START TEXT FOR ANALYSIS

Yesterday’s source - Pharmaceutical Formulas - A Book of Useful Recipes for the Drug Trade, published in 1898 – provides much other food for thought. The ‘Drug Trade’ includes all manner of fascinating formulas for household use, including cleaning materials, writing materials, perfumes, preparations for the hair and teeth and so on, as well as those with medicinal applications.
Quite a number of the recipes in the chapter on Household and Domestic Requisites (in which we found yesterday’s sauces), are decidedly difficult to reconcile with the health implications implicit in a publication for pharmaceutical professionals, but neither do they seem to fall on the industrial chemical side of things. Yesterday I said ‘I live in hope of the day when the friendly neighbourhood pharmacist will provide recipes for the daily dinner’. Even if this were to happen in the amazingly mysterious future, I cannot image that the meal prescription will ever, ever, ever, include sausages (although it should, with reservations, of course). In our source manual for the day however, we find the following recipe (without comments as to meat quality or type, it must be said) ….
Pork Sausage Flavouring.
White Pepper 2 oz.
Jamaica Pepper 6 dr.
Black Pepper 3 dr.
Ginger 3 dr.
Capsicum 2 dr.
Mace 1 dr.
All in fine powder, mixed. A little nitre helps to keep the colour of the meat.
(an alternative recipe suggests “tinting the powder a dark salmon colour by means of finely powdered red sanderswood.)
The pharmaceutical focus is evident in the use of pharmaceutical units of measurement in this recipe. The abbreviations and conversions are:
gr = grain (not gram!); one gram is about 60 grains
dr = dram, or drachm; one dram is approximately 3.89 gm.

END TEXT FOR ANALYSIS

### WHAT TO DO
1. In the text on the 1898 pork sausage recipe, how many grains are in one gram?
2. Print the part of the text on the 1898 pork sausage recipe that opens with the words containing "Ginger 3 dr." and closes with "approximately 3.89 gm.".
3. Write what comes after the last sentence of the text on the 1898 pork sausage recipe.

START INFORMATION GIVEN

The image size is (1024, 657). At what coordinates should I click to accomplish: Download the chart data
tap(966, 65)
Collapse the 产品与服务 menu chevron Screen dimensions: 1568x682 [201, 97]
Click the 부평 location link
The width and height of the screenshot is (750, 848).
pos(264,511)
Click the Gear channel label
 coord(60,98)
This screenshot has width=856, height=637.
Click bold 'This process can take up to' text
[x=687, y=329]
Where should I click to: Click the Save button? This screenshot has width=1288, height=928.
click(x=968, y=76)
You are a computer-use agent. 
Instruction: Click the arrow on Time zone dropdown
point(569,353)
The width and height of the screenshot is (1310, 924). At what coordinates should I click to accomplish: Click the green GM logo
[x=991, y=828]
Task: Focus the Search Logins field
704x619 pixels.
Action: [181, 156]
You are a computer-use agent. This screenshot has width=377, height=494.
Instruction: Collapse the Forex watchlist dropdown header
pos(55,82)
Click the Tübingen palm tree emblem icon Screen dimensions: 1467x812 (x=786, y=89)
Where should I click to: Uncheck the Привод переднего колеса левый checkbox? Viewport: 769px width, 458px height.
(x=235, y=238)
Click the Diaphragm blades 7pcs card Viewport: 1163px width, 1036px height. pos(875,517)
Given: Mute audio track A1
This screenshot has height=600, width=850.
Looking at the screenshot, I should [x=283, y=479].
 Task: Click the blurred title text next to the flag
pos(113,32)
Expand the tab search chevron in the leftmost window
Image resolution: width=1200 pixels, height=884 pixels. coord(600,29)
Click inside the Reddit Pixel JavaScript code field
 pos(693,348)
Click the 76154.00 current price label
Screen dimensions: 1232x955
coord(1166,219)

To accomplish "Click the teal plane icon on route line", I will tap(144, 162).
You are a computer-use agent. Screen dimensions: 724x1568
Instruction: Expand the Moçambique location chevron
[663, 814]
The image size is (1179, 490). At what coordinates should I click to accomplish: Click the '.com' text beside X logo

END INFORMATION GIVEN

### EXERCISE ANSWERS
1. About 60 grains.

2.
Ginger 3 dr.
Capsicum 2 dr.
Mace 1 dr.
All in fine powder, mixed. A little nitre helps to keep the colour of the meat.
(an alternative recipe suggests “tinting the powder a dark salmon colour by means of finely powdered red sanderswood.)
The pharmaceutical focus is evident in the use of pharmaceutical units of measurement in this recipe. The abbreviations and conversions are:
gr = grain (not gram!); one gram is about 60 grains
dr = dram, or drachm; one dram is approximately 3.89 gm.

3.
Here is another lovely idea from the book.
Slit unpeeled lemons, previously cured, into quarters, without separating the pieces, sprinkle with salt, and lay aside in dishes for a week. Then pack in jars with two or three cayenne pods to each lemon and a good sprinkling of turmeric, and cover with hot vinegar.
[the instruction “previously cured” is odd here. It presumably means salted, but then the recipe goes on to describe the salting process. Perhaps an example of the inexact art of recipe writing?]
Quotation for the Day.
We are living in a world today where lemonade is made from artificial flavors and furniture polish is made from real lemons.
Alfred E. Newman
Reeling in shock at the idea of prescription sausages . . . !!!!
Except for the quantity of cloves in the sausage seasoning, it doesn't look too bad. I would add a fair amount of salt, as well.
It's a shame really. They prescribe anti-depressants with their concomitant problems of weight gain and organ fatigue. Sausages have a very similar effect. A course of three sausages a day would definitely keep the blues away.
(Amazing blog Mrs C. RSS-ed and listed on our page, a blog attempting to bring the finest of English food to the French. Only wish I'd found this earlier...)
I thought it was 60 grains to the gram.
I just looked it up finally. One gram equals 15.432 grains so 10 grains would be about 650 milligrams of cloves. Would one even perceive that small amount? BTW, 1 dram is 1.77 grams.
Converted to grams, the recipe quantities would be:
White Pepper 56.7
Jamaica Pepper 10.6
Black Pepper 5.3
Of course the recipe,as displayed here, doesn't state how much meat this quantity of spice is intended for.
Thanks Peter - numbers are not my thing (as, I think is obvious from my original error!) Love this internet help!
It does seem a bit odd, giving precise amounts of seasoning for an undefined amount of meat, doesnt it?
It is also weird that there is no salt, a very important ingredient when making sausage.
Another interesting "prescription." I have a thought: Perhaps the amount of meat is not disclosed in order to protect the recipe. Sausage makers were always trying to "steal" one another's recipes.
P.S. If I find any pharmaceutical recipes in my books, I will let you know.